Given the current climate and impending changes from the new administration, I started looking for actual research on the threat.  I found this study that is pretty thorough with a list of all those with terrorism related charges in the US.  As I find new sources, I'll add them.

ISIS in America | Center for Cyber & Homeland Security | The George Washington University


----------



## Kraut783 (Jan 31, 2017)

This does not include the U.S. travelers who have sealed complaints/indictments and Interpol Red Notices that are not in custody and currently in conflict countries. Hopefully these will be either killed or captured on the battlefield, or caught fleeing.

Also, this is only ISIL related charges too.


----------



## Red Flag 1 (Jan 31, 2017)

[Q


----------



## RackMaster (Jan 31, 2017)

Red Flag 1 said:


> There's a lot of stuff in that link.
> 
> I have to wonder how much more there is?

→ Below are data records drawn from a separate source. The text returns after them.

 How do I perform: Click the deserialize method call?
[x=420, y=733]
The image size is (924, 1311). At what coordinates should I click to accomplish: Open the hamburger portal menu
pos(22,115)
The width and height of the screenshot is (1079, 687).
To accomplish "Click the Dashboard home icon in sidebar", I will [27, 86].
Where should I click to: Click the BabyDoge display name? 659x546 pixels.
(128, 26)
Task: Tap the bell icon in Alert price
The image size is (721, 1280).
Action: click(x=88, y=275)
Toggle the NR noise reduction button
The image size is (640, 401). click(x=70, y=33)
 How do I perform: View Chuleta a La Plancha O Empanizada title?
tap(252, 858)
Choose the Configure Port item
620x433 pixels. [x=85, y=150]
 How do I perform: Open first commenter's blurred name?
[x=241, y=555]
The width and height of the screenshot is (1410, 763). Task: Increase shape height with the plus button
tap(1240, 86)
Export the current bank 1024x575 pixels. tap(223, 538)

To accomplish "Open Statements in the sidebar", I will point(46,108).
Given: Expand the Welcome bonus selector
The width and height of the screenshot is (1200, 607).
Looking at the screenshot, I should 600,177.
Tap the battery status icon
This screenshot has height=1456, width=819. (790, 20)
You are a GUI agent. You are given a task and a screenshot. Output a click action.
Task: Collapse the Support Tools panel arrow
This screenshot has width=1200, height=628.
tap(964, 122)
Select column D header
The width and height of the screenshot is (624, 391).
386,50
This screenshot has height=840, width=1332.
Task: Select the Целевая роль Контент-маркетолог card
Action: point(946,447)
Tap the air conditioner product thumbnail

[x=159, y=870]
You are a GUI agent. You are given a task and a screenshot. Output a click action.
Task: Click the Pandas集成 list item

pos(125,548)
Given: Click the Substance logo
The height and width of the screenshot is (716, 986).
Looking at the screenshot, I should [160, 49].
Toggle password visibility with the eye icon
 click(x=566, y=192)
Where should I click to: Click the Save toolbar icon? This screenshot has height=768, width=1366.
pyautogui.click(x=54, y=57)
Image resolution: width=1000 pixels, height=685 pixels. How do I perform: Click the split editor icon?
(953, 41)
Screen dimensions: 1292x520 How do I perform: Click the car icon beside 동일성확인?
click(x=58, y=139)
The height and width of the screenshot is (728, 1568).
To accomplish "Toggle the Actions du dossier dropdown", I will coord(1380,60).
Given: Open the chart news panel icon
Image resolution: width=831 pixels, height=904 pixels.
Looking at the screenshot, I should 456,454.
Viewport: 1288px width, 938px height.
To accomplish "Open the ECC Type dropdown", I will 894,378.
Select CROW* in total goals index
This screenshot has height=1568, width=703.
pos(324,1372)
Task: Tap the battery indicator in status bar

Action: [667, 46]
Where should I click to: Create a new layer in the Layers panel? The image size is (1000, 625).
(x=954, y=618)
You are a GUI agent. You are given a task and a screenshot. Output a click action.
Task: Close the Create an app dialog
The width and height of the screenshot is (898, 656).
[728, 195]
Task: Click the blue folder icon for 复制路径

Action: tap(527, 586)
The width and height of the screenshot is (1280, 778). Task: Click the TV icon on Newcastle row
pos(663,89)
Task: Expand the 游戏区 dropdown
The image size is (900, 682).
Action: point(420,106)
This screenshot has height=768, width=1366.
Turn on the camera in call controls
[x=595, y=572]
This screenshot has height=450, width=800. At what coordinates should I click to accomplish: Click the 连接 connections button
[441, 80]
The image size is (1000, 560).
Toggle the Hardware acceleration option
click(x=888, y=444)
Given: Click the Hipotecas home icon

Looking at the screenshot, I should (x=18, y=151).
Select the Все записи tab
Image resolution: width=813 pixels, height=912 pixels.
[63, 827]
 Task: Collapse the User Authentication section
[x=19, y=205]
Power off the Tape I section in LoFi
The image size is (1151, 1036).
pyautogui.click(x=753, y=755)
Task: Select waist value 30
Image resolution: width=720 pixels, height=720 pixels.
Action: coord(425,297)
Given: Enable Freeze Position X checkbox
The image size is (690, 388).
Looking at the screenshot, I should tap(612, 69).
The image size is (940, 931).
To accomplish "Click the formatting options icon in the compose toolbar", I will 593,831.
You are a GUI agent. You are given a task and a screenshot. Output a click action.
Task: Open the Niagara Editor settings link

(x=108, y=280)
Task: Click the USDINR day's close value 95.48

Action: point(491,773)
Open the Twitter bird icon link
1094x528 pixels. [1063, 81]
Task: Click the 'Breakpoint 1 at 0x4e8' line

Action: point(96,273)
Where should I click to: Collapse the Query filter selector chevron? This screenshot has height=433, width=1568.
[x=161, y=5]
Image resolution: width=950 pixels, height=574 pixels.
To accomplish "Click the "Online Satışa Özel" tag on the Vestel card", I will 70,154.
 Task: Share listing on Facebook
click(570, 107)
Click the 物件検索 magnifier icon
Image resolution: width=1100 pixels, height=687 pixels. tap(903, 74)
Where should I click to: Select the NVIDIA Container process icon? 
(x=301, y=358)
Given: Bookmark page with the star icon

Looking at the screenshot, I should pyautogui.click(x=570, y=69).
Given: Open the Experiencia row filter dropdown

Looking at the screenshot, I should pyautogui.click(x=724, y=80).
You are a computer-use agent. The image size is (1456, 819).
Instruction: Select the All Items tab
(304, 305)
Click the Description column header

Days of reading probably.  Most of these cases never get reported and just add to the misunderstanding of the actual threat.  I think it's even worse in Canada, only the major stories get coverage and most here were stopped before any major threat to the public.  A lot of Canadians don't think there's a threat here at all but as most of us know the security apparatus in North America has been working overtime for well over a decade.


----------



## CQB (Feb 3, 2017)

I've almost finished it & I'm sure the authors aren't dodging the issue when they cannot find a unifying factor, its the silver bullet for this sort of radicalism. Try Islam.
Secondly, there's also a loose proposal that one factor is that graduate engineers are drawn to extreme Islam due to having to work with finding finite conclusions, unlike social science & humanities study where there are variables. My own comparison with study and my dive into the Koran lead me to concur here & it does have finite answers for those of that persuasion, though I'm not one of them.
Third, mentioned are other radical strains, white supremacy being one & it's mentioned in passing & such groups as the Weather Underground would stand as a good example.


----------



## Gunz (Feb 3, 2017)

CQB said:


> I've almost finished it & I'm sure the authors aren't dodging the issue when they cannot find a unifying factor, its the silver bullet for this sort of radicalism. Try Islam.
> Secondly, there's also a loose proposal that one factor is that graduate engineers are drawn to extreme Islam due to having to work with finding finite conclusions, unlike social science & humanities study where there are variables. My own comparison with study and my dive into the Koran lead me to concur here & it does have finite answers for those of that persuasion, though I'm not one of them.
> Third, mentioned are other radical strains, white supremacy being one & it's mentioned in passing & such groups as the Weather Underground would stand as a good example.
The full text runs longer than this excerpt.